Where the inequality is 'greater than' or 'greater than or equal to', we shade the region above the boundary line (for y inequalities) or to the right (for x inequalities). Conversely, 'less than' or 'less than or equal to' inequalities are shaded below or to the left. These shaded regions indicate all the possible points (x, y) that satisfy the inequality. When we have a system of inequalities, the graphical solution is typically the overlapping region where all the individual shaded areas meet. This region can take on various shapes, and often, it is a polygon, bounded by the lines that represent the equality part of our inequalities.

Coordinate Plane

The coordinate plane is a critical tool for visualizing and solving mathematical problems involving two dimensions. It is made up of a horizontal axis, known as the x-axis, and a vertical axis, known as the y-axis. These axes intersect at a point called the origin, designated as (0,0). In the context of inequalities, each point on the coordinate plane represents a possible solution to a pair of equations or inequalities.

In a practical exercise, you would plot the boundary line for each equation, also identifying whether the line itself is part of the solution set (dashed or solid line). This demarcation informs you whether to include the line as part of the solution ('equal to') or not. The four quadrants of the plane (I, II, III, and IV), each representing different signs for the x and y coordinates, also help us to quickly identify where the solution regions of certain inequalities will lie.

Polygonal Region Vertices

When you graph a system of linear inequalities, the solution often forms a polygonal region on the coordinate plane. The points, or vertices, of this polygon are where the boundary lines intersect. Each vertex represents an exact solution that satisfies all of the inequalities in the system simultaneously.

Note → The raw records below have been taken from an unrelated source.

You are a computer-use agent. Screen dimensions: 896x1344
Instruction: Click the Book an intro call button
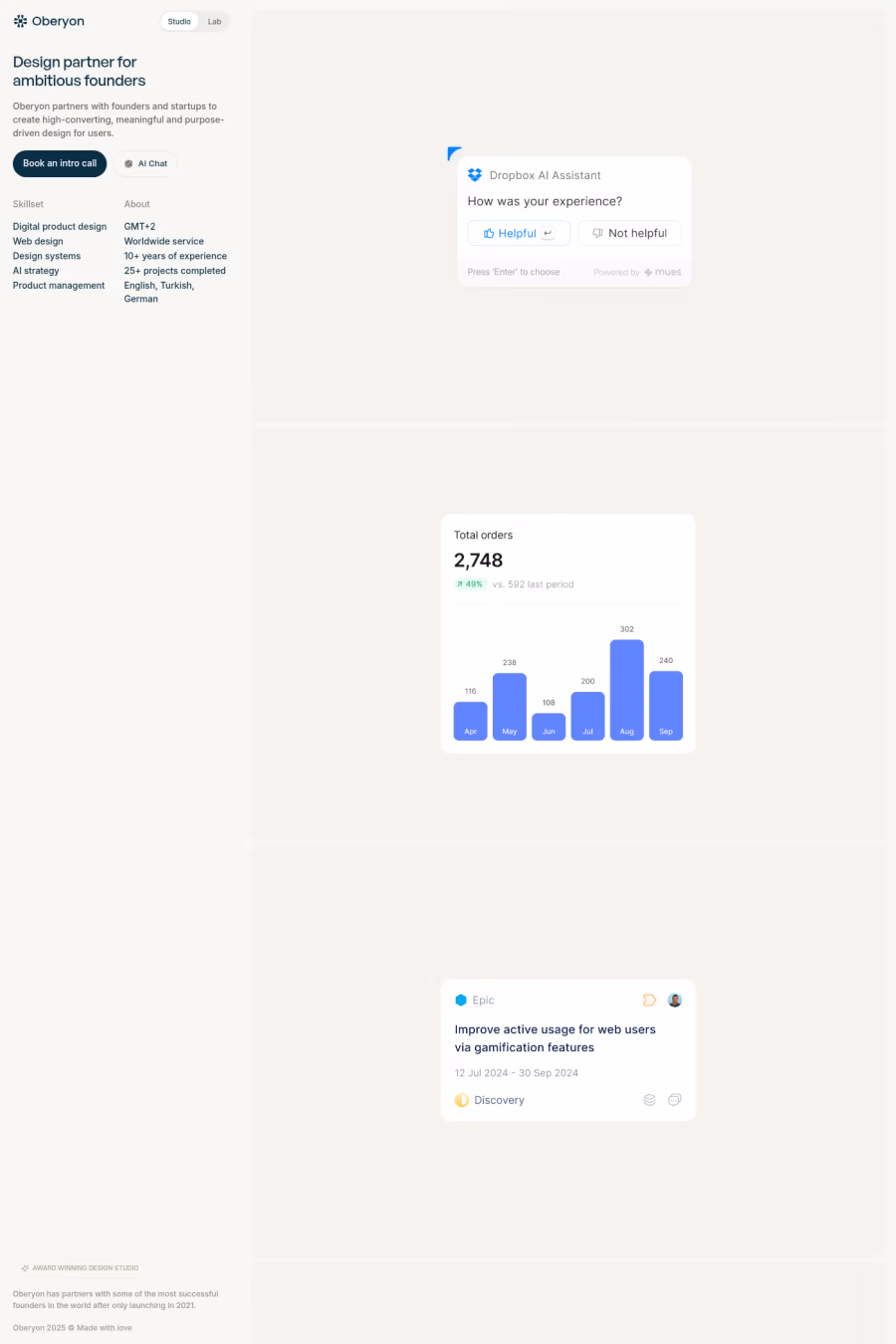point(59,163)
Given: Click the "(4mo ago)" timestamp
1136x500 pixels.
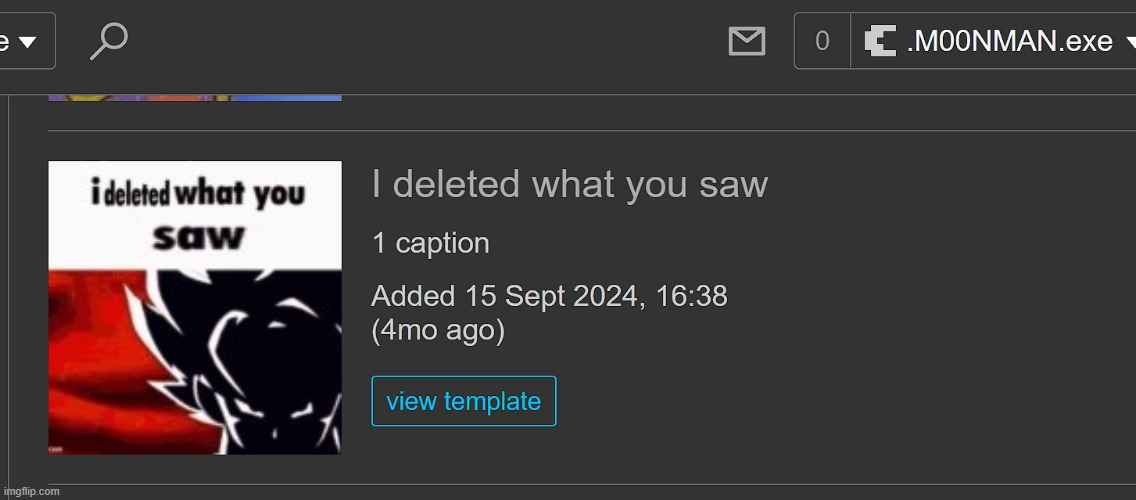Looking at the screenshot, I should pyautogui.click(x=438, y=330).
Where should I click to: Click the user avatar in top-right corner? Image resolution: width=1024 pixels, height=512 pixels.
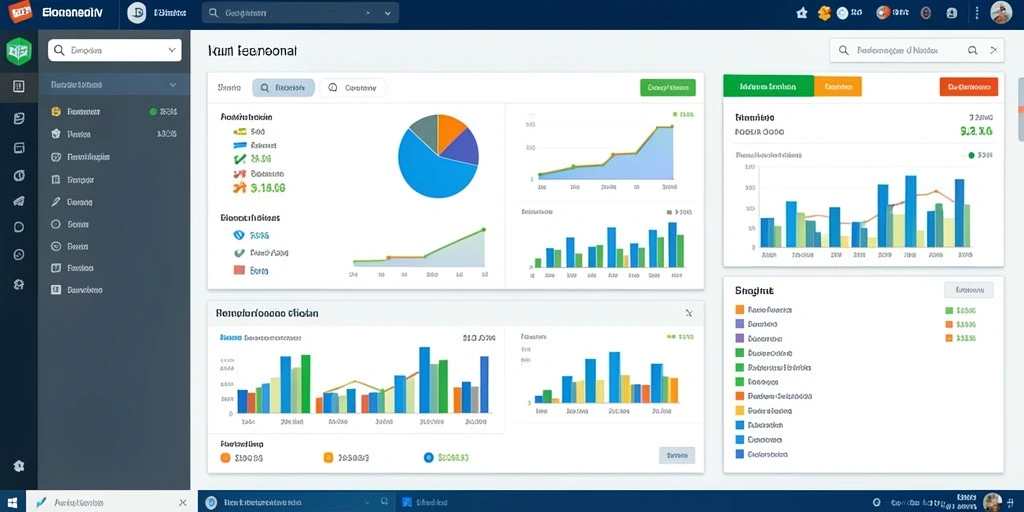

To find these points visually, you will want to look for where the lines cross, and analytically you can solve a pair of equations derived from the inequalities. For example, from our exercise, the vertex \( (2,0) \) represents where the line \( 5x + 2y = 10 \) intersects with the x-axis (\(y = 0\)) and so on for each vertex. The region enclosed by connecting these vertices represents all possible solutions to the system of inequalities, and it is crucial to verify that each vertex falls within the shaded region that satisfies all given inequalities.